Bir an sustu. Belki de aşağıdaki şölen salonunda şu sıra neler olduğunu düşünüyordu. Belki kadınlarla erkekler iyi niyetli sarhoş kahkahalar atıyorlar, birbirine yiyecek fırlatıyorlar, sonra yan dönüp sandalyelerinin yanına, yere kusuyorlardı. Roland da onlar gibiydi. Bazen kocasına baktıkça üzülüyordu Sasha. Ama onu suçlamıyor, başının etini de yemiyordu. O da öyle bir insandı işte.
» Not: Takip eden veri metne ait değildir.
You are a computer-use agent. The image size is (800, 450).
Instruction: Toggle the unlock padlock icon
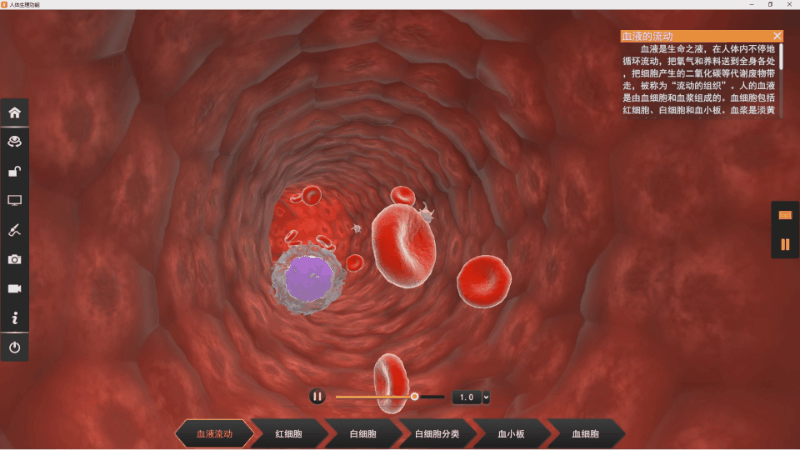[14, 171]
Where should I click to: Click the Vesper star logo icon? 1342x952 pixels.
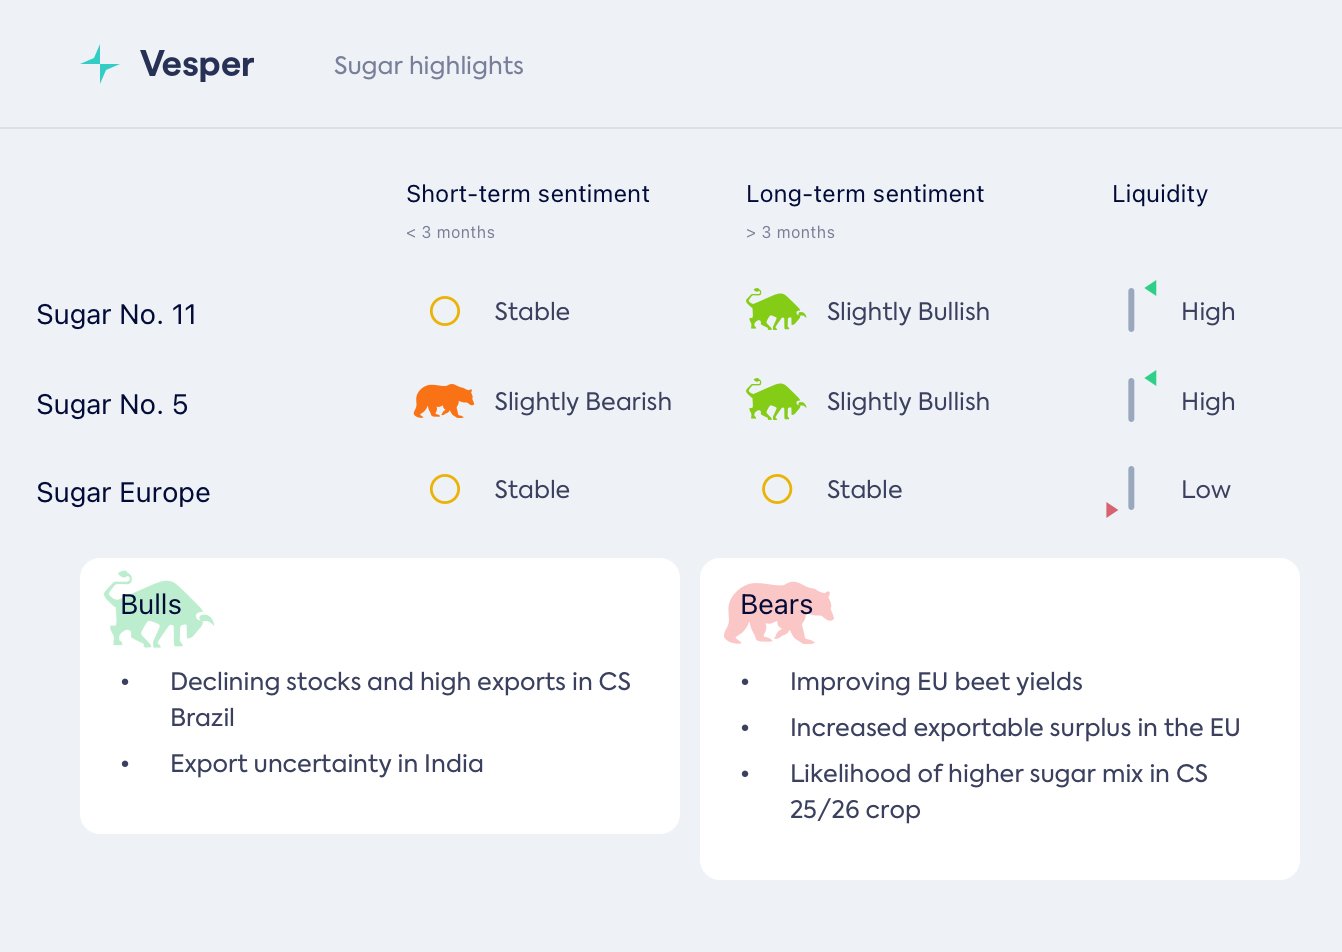pyautogui.click(x=100, y=64)
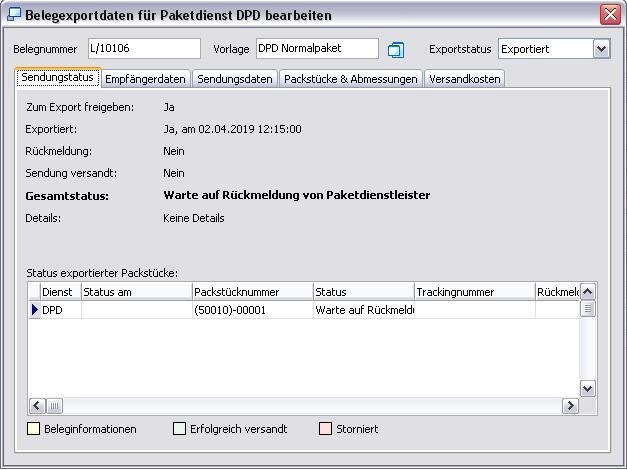Click the Beleginformationen yellow color swatch
627x470 pixels.
[x=33, y=429]
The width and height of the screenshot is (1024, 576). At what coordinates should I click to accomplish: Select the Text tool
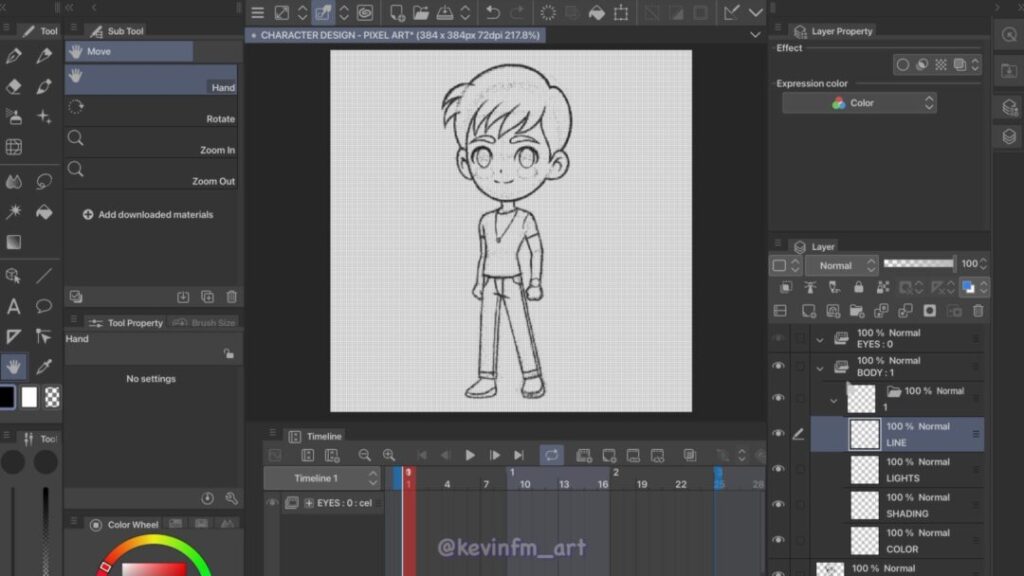14,306
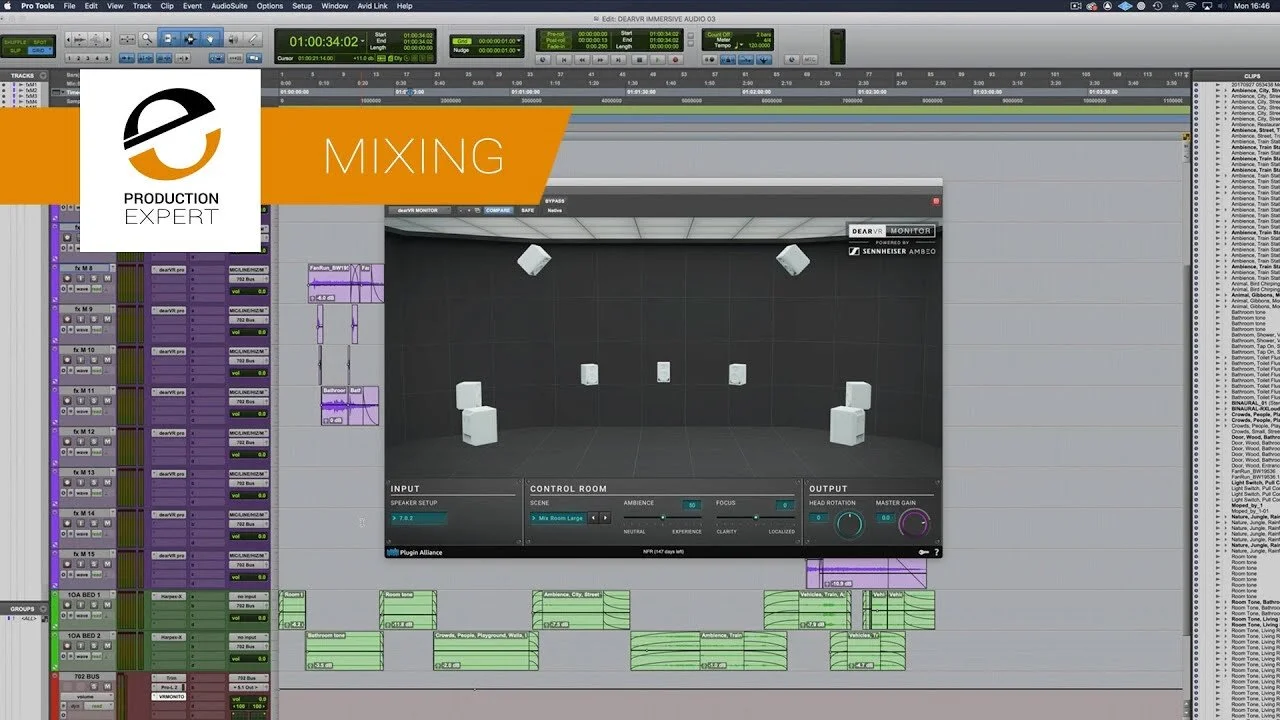
Task: Open the Speaker Setup 7.0.2 dropdown
Action: click(420, 518)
Belki karısını memnun etmek için değişeceğine söz verirdi, hatta kendini zorlayıp değişebilirdi bile… ama ondan sonra bir daha aynı adam olamazdı. “Sana söylediklerimi anlıyor musun, Peter?” Çocuk başını sallayarak anladığını belli etti.
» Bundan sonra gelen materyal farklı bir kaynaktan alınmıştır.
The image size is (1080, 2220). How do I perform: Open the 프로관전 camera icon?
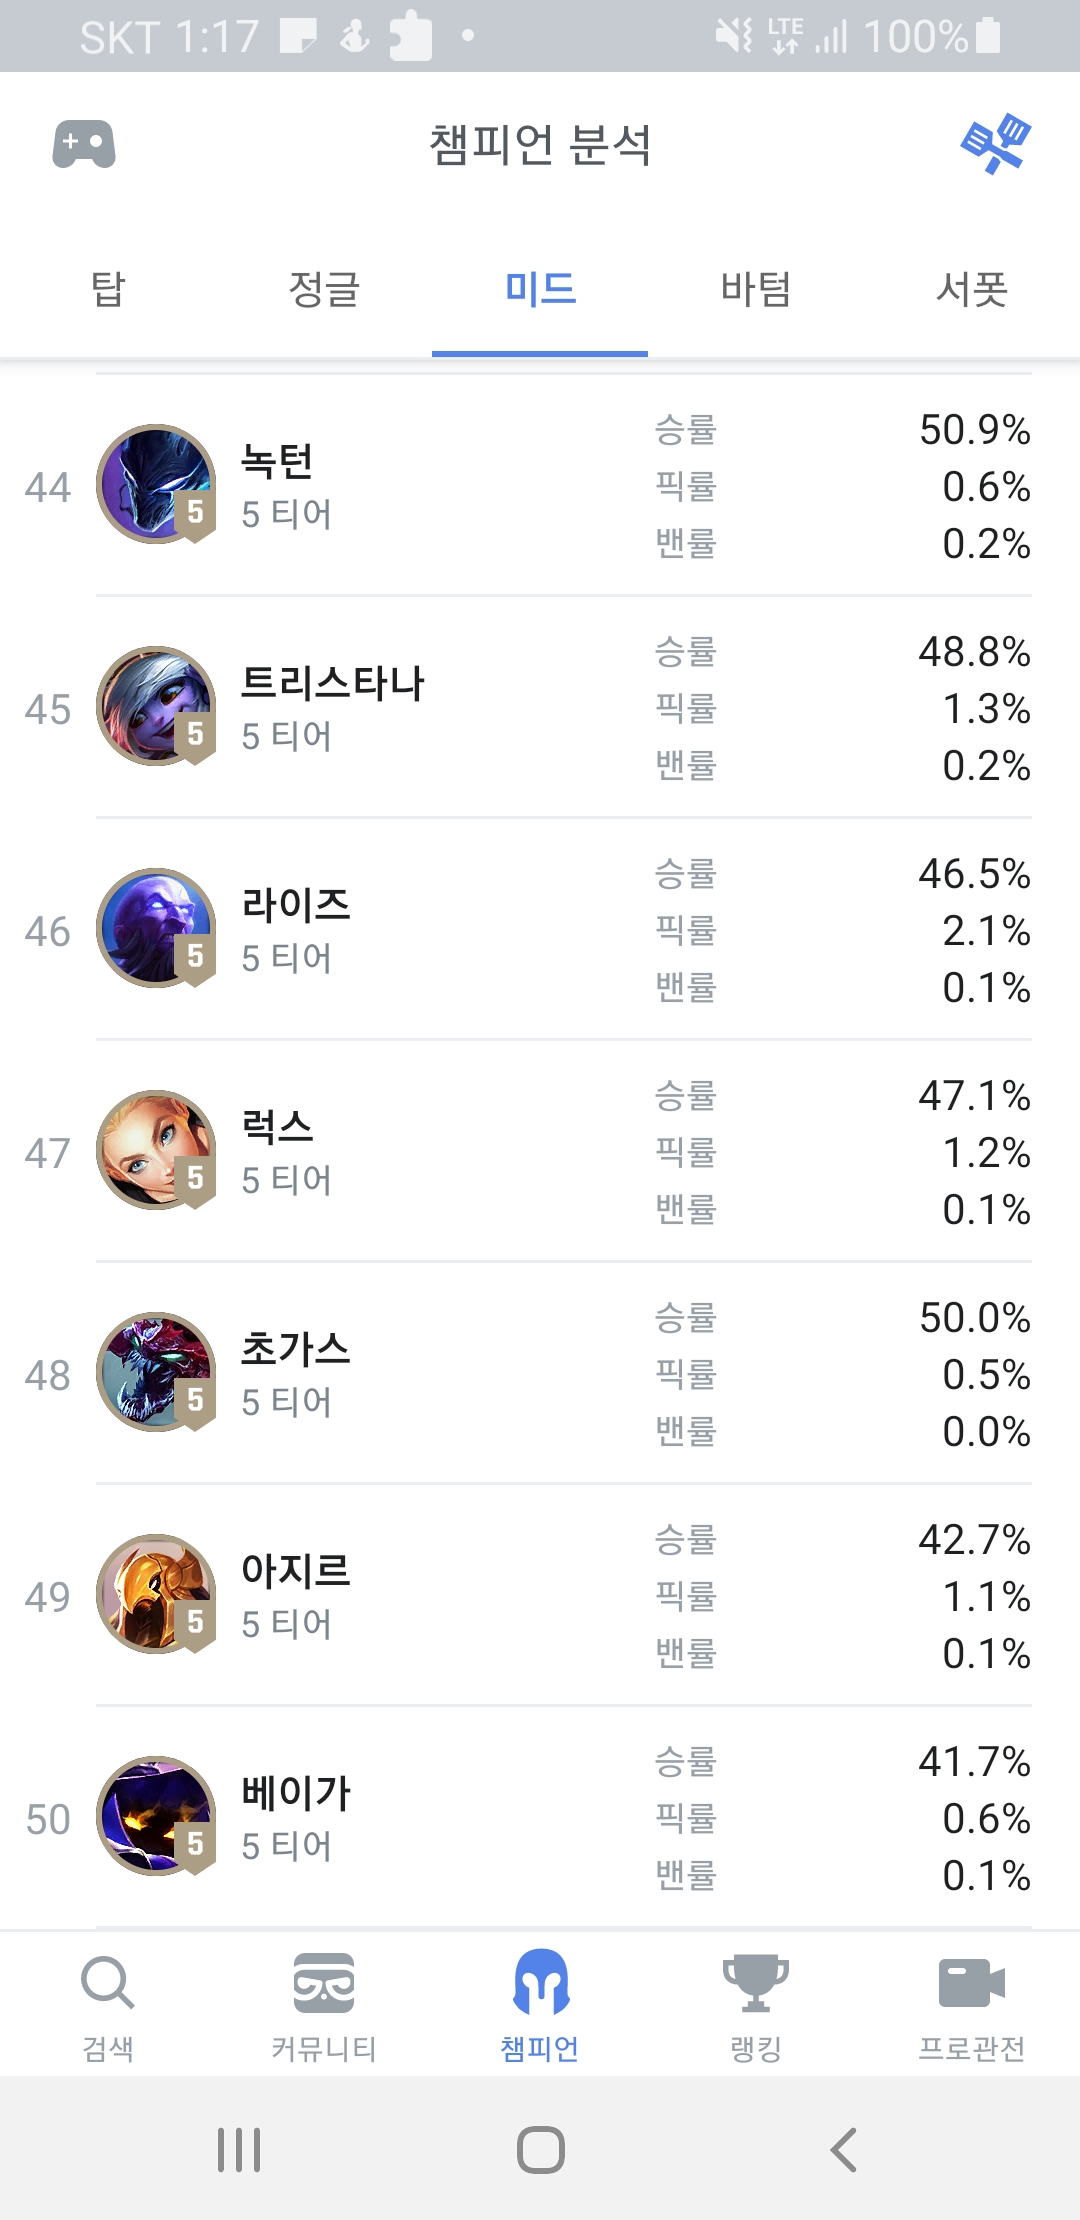pos(971,1984)
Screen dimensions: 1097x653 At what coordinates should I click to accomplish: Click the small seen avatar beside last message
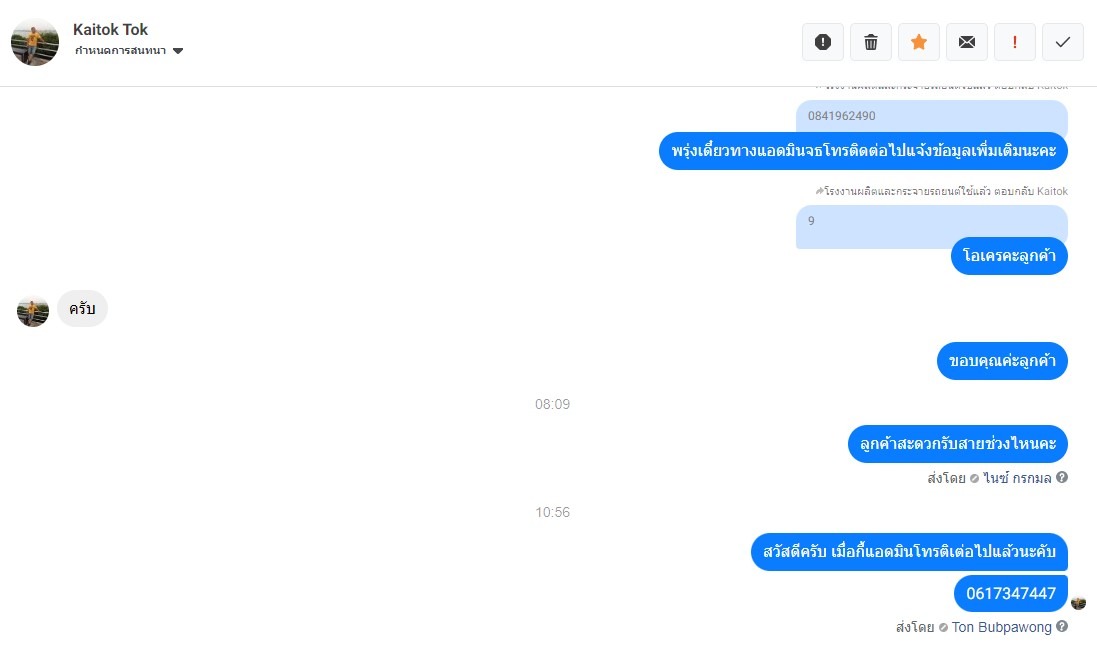tap(1078, 603)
“Güzel! Şimdi söyle bakalım bana.” Oğluna doğru eğildi. “Köpekler peçete kullanır mı?”
Peter kendini küçük düşmüş hissedip utanarak yüzünü yere eğdi, tahtanın çerçevesine baktı, başını iki yana salladı. Demek konu kendi sandığı kadar da sapmamıştı. Akşam çok yoğun geçtiği için, ya da kendisi çok yorgun olduğu için, gözlerine yaşlar doldu, yanaklarından aşağıya süzülmeye başladı. Çocuk hıçkırma isteğini gemlemeye uğraştı, hıçkırıklarını göğsüne hapsetti. Sasha bunu görünce hayranlık duydu.
“Bir peçete uğruna ağlama, sevgili yavrum,” dedi. “Niyetim bu değildi.” Kocaman hamile göbeğiyle ayağa kalktı. Thomas’ın doğumu artık iyice yaklaşmıştı. “Onun dışında davranışın örnek bir davranıştı,” dedi oğluna. “Bu krallıktaki hangi anne olsa, genç oğlunun bunun yarısı kadar iyi davranmasından gurur duyardı. Yüreğim sana olan hayranlığımla dolu. Sana bunları söyleyişimin tek nedeni, bir prensin annesi oluşum. Bu bazen zor gelir ama, değiştirilemez.